▶ _Record extracts_:

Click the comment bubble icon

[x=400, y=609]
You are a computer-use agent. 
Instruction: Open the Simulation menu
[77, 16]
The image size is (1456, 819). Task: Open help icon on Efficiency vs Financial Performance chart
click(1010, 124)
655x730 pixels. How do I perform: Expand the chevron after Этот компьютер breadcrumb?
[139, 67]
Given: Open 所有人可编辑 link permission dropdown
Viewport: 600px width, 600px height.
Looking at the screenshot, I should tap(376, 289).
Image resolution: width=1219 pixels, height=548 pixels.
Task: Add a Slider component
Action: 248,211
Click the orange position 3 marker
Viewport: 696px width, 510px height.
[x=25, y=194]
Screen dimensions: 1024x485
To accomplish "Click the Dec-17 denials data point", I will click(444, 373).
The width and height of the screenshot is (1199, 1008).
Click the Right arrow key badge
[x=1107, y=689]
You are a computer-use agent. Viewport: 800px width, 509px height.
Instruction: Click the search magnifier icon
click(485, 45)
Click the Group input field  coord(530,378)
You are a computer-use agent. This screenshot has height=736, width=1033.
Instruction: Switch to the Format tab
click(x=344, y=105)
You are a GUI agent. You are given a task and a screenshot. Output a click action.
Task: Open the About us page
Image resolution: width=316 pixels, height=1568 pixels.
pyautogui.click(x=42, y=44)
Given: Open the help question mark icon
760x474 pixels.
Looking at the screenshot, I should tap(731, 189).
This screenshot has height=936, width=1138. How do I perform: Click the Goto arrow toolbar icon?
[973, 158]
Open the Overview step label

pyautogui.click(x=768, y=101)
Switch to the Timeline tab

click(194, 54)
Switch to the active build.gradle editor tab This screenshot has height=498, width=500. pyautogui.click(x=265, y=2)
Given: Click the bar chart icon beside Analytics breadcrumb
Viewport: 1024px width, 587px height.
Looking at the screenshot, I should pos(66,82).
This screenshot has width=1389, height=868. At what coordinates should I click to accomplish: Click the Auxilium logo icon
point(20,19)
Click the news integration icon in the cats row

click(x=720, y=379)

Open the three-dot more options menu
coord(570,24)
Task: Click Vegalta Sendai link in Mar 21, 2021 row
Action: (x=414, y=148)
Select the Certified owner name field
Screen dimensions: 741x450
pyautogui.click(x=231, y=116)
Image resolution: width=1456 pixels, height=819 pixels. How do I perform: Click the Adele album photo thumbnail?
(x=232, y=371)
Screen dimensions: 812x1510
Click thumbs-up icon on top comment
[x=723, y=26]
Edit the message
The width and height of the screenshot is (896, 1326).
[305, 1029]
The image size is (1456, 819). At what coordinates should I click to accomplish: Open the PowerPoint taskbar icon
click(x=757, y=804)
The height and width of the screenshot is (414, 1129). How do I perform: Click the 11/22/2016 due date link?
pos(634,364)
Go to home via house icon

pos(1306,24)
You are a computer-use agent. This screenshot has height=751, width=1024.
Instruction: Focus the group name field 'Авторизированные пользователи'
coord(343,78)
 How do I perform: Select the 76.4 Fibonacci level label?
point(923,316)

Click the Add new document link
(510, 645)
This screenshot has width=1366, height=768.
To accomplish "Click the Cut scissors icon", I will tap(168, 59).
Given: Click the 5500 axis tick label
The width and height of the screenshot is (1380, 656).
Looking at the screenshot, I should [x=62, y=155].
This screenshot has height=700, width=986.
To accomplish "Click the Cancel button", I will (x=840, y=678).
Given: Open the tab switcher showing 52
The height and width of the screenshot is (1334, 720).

▶ _Exercise_: Given the word "agent", show every line of the records that contains it.

▶ _Reply to the task_:
You are a computer-use agent. 
You are a computer-use agent. Viewport: 800px width, 509px height.
You are a computer-use agent. This screenshot has height=736, width=1033.
You are a GUI agent. You are given a task and a screenshot. Output a click action.
You are a computer-use agent. This screenshot has height=751, width=1024.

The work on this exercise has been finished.